Provided text:
The Vaults were a place that you as a producer of attention data could store and analyze it. The first prototype version of the Vaults was released publicly on November 9th, 2005. I wrote the entire system, and it was little more thana proof of concept at that point. Soon afterwards, the new CTO organized the project to engineer the next version of the Vaults. Very soon, the Vaults team grew from one to six members, and progress was under way. The new design was robust where the old was rapid, enterprise scale instead of team-of-one scale. Unfortunately, bigger projects take longer to complete. External visibility and communication with upper management wasn't good enough, as far as I managed to figure out later. Command from on high kicked out the CTO managing the project and replaced him with a, let's say, more abrasive individual. The new rebuilding project was scrapped, and we reverted to the state of things as they had been in November. Two members of the team left shortly after that.

The old system was upgraded and extended. New features were introduced, and we had begun branching out from purely storing "history" data to other types. We made a major milestone release early in March, which was presented at the O'Reilly ETech conference. By then, the exchange team had been filled and began work. Deadlines were coming and going and progress was moving. As things got tight, two of the vaults team members were shifted to the exchange team, leaving two on the Vaults. This was one of the earliest points at which the company's preference for the Exchange product over the Vaults began to show. The former made money, the latter did not, and wasn't expected to for most likely years to come.

At the end of June, the big release came. The mortgage lead half of the business had kicked off with the acquisition of LeadFilter, but in June, we released the first version of our own product, the earlier-linked Root Exchange. Things were really happening. Early on, the sales team did some amazing work to keep up with the projected numbers, which even at first glance seemed far too optimistic to me. The projections grew too rapidly to keep up though, and soon the business was feeling a tight money squeeze.

Lining up further investment became difficult. The legitimate business, the Exchange, and the conceptual one, the Vaults, stood opposed. They were still technically part of the same company, and finding investors willing to have their money split between the two became difficult. I was told that there were investors interested in both sides individually, but not together. The idea of fully spinning the Vaults off into their own company, for funding, staffing and so on, was floated.

Stored data entries:
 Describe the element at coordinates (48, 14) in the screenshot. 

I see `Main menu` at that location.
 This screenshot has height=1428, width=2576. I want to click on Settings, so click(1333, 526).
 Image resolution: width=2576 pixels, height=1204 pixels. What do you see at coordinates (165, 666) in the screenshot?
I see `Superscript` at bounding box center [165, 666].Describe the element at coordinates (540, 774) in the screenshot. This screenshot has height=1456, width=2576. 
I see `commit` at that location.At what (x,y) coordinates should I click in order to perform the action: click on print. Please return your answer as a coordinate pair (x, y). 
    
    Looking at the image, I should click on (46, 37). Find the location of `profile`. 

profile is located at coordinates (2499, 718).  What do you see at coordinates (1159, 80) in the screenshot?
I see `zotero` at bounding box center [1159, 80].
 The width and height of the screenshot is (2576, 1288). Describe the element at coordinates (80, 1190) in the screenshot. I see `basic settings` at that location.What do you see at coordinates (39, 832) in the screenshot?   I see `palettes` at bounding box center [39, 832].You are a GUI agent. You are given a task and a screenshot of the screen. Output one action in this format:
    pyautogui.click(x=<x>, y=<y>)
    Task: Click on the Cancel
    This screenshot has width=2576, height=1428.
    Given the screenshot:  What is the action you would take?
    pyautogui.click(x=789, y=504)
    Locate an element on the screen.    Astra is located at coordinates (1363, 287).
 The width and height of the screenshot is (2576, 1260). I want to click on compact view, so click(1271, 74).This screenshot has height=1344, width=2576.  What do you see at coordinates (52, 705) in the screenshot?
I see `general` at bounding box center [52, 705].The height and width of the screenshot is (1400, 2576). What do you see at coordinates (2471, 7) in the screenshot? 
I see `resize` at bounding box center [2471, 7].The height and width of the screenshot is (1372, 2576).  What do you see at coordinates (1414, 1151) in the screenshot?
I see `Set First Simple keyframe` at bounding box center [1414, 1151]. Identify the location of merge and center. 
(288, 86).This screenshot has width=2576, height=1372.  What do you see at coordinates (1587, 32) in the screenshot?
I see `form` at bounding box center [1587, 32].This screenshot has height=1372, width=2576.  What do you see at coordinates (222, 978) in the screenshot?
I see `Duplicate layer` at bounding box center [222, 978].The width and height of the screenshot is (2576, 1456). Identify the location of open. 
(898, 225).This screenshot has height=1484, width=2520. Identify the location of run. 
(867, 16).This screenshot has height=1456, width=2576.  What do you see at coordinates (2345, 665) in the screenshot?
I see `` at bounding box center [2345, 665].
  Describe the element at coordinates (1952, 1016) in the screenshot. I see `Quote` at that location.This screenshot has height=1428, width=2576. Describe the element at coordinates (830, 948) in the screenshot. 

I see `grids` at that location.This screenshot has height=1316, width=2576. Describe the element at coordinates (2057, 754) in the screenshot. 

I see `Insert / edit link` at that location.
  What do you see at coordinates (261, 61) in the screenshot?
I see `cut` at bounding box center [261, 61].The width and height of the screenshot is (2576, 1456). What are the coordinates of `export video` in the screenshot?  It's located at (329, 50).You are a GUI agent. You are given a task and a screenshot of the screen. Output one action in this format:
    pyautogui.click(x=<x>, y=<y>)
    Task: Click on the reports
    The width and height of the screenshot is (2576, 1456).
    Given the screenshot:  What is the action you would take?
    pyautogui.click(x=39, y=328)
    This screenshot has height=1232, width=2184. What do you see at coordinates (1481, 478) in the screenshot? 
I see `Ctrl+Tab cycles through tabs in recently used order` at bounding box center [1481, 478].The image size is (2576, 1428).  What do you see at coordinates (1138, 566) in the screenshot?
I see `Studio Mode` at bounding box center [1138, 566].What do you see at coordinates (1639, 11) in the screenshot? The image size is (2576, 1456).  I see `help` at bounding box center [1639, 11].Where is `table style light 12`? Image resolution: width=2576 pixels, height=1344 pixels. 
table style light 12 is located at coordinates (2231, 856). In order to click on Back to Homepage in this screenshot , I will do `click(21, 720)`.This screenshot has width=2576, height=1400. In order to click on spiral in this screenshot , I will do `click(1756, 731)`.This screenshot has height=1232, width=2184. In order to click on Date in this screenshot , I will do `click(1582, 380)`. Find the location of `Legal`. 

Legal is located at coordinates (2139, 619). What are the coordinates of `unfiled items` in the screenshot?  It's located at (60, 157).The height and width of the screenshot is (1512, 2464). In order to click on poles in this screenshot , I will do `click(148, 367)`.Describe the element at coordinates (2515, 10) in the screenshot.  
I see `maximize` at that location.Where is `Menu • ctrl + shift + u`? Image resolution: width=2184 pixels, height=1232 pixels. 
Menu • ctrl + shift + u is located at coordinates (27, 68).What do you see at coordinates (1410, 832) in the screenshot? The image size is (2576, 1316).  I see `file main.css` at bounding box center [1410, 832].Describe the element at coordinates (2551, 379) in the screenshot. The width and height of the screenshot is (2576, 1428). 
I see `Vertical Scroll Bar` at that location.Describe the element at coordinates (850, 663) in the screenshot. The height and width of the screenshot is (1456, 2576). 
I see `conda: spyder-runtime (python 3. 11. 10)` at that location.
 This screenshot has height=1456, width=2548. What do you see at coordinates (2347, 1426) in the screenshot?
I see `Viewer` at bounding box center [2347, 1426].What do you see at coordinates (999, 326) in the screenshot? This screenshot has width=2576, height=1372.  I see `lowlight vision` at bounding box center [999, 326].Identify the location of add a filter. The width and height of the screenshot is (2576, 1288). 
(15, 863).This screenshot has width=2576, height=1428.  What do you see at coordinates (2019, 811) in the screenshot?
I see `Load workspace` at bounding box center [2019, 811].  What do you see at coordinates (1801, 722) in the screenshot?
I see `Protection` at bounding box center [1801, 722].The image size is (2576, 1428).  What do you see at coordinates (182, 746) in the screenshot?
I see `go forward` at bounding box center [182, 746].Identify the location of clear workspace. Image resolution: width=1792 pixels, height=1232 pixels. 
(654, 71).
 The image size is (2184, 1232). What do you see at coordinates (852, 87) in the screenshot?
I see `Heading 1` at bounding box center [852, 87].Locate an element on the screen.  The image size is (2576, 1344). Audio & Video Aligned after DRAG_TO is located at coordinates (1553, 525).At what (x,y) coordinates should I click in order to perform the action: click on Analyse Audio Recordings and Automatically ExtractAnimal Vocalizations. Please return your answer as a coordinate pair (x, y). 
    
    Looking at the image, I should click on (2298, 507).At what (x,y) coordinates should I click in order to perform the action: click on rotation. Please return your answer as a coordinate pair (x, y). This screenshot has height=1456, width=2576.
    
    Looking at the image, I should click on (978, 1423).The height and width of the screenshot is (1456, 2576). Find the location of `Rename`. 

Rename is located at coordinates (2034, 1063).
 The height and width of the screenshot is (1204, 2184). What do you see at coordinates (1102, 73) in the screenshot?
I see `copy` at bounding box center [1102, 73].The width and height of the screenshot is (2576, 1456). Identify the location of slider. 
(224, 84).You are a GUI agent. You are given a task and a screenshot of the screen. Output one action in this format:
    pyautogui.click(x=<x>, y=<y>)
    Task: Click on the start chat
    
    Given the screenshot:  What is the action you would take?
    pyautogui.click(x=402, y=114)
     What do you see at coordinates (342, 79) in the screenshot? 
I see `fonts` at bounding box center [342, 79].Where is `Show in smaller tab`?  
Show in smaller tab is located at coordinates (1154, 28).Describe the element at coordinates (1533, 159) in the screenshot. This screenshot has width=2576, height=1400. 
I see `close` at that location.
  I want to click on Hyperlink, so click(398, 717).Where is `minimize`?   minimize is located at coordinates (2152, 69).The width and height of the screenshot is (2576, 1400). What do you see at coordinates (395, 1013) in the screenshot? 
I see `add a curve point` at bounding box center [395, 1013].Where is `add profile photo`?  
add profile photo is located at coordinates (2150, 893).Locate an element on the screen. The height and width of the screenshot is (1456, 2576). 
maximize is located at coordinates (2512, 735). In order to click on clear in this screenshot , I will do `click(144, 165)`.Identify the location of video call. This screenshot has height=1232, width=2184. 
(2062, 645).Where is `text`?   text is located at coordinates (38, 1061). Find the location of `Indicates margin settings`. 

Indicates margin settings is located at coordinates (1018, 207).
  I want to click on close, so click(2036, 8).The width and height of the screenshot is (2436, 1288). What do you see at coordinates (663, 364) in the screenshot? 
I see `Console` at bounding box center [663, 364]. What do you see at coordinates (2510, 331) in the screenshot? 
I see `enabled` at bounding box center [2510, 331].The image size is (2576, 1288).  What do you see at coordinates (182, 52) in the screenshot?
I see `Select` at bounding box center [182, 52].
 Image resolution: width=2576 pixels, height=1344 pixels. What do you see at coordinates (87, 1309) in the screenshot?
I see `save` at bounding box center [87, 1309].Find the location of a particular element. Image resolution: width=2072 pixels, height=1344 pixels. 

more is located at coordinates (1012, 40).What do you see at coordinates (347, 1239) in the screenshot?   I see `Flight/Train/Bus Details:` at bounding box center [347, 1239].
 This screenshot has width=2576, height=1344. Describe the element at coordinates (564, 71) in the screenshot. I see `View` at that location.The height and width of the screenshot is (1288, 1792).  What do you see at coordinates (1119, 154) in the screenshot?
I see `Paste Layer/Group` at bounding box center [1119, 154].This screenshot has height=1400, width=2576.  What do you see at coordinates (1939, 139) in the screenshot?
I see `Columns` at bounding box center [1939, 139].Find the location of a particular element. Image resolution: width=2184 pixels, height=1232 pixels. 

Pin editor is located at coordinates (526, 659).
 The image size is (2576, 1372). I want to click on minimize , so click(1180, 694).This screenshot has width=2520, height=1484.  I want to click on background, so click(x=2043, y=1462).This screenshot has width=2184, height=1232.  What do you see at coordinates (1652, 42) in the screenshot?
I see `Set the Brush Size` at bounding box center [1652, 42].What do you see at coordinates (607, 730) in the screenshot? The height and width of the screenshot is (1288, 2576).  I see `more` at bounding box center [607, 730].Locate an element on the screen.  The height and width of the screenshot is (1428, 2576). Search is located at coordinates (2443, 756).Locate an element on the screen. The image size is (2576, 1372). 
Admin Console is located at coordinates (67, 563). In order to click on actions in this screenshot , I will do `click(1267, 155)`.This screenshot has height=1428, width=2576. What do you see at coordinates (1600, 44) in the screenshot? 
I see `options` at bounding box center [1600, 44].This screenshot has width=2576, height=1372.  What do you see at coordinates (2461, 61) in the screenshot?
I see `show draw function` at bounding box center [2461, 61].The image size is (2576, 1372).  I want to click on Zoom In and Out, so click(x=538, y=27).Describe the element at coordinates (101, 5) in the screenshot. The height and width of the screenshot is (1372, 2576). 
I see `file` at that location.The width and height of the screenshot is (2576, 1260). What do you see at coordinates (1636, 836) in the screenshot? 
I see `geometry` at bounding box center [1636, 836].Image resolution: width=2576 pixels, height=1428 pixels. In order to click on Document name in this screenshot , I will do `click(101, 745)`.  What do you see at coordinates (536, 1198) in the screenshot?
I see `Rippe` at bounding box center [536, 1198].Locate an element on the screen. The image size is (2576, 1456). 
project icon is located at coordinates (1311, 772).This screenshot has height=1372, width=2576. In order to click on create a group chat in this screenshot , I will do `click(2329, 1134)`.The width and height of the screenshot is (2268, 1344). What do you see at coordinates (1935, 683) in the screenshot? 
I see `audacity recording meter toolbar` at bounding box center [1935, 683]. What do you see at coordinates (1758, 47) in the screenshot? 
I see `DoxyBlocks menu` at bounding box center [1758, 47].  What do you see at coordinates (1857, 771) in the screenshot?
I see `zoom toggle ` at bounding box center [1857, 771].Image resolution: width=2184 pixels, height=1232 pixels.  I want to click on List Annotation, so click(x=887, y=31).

Problems to solve:
1. Rewrite the passage about the Vaults between "The old system" and "years to come.", inclusive, replacing "milestone" with "landmark".
2. Answer these questions using the passage about the Vaults:
(a) On what date was the first prototype version of the Vaults released publicly?
(b) At which conference was the March release presented?
(c) Which acquisition kicked off the mortgage lead half of the business?
3. Take the passage about the Vaults further, picking up from where it stops.
None of this listing is used here.

Answers to the problems:
1.
The old system was upgraded and extended. New features were introduced, and we had begun branching out from purely storing "history" data to other types. We made a major landmark release early in March, which was presented at the O'Reilly ETech conference. By then, the exchange team had been filled and began work. Deadlines were coming and going and progress was moving. As things got tight, two of the vaults team members were shifted to the exchange team, leaving two on the Vaults. This was one of the earliest points at which the company's preference for the Exchange product over the Vaults began to show. The former made money, the latter did not, and wasn't expected to for most likely years to come.

2.
(a) November 9th, 2005
(b) The O'Reilly ETech conference
(c) The acquisition of LeadFilter

3.
After just a couple months, profitability for the company remained no closer, and the board had had enough. A round of layoffs came crashing down, trimming off a hefty portion of the management of the company, and a good few other employees as well. Times were rough for me and my manager. We knew our project wasn't making any money, and I at least rather expected the belt to tighten it's first notch right around us.

Thing is, the Vaults were a very compelling idea. The founder Seth Goldstein managed to hold on to it. Spinoff for separate funding seemed more and more likely each day, but we weren't fired. I was told that some sort of bridge loan had been secured from the board, which would cover our department until the end of the year. In that time, Seth would secure independent financing and the Vaults project would thereupon be able to continue at its own pace, in its own direction.

This morning, I was told that the board decided not to provide that bridge loan. So there is no money to pay my salary, so my employment has been terminated. A long winded way to say that I've been canned, but there's the whole story, for interested parties.

Comments:

Sorry to hear
2006-09-28 22:50 - RavenMind

about the loss of your job. Especially so soon after you moved. Don't worry though; somebody with your skills should be able to find work easily! :)

Craptacular
2006-09-29 07:46 - kathaclysm

Ya know, now that you've been canned & wrote up the whole thing, I finally kinda understand what you were doing.

Oh yea, and you forgot the best part: how you found out. "Why don't any of my passwords work any more?" Such a shame you had to find out that way.

Hopefully you can get the TV & net set-up in your new apartment soon!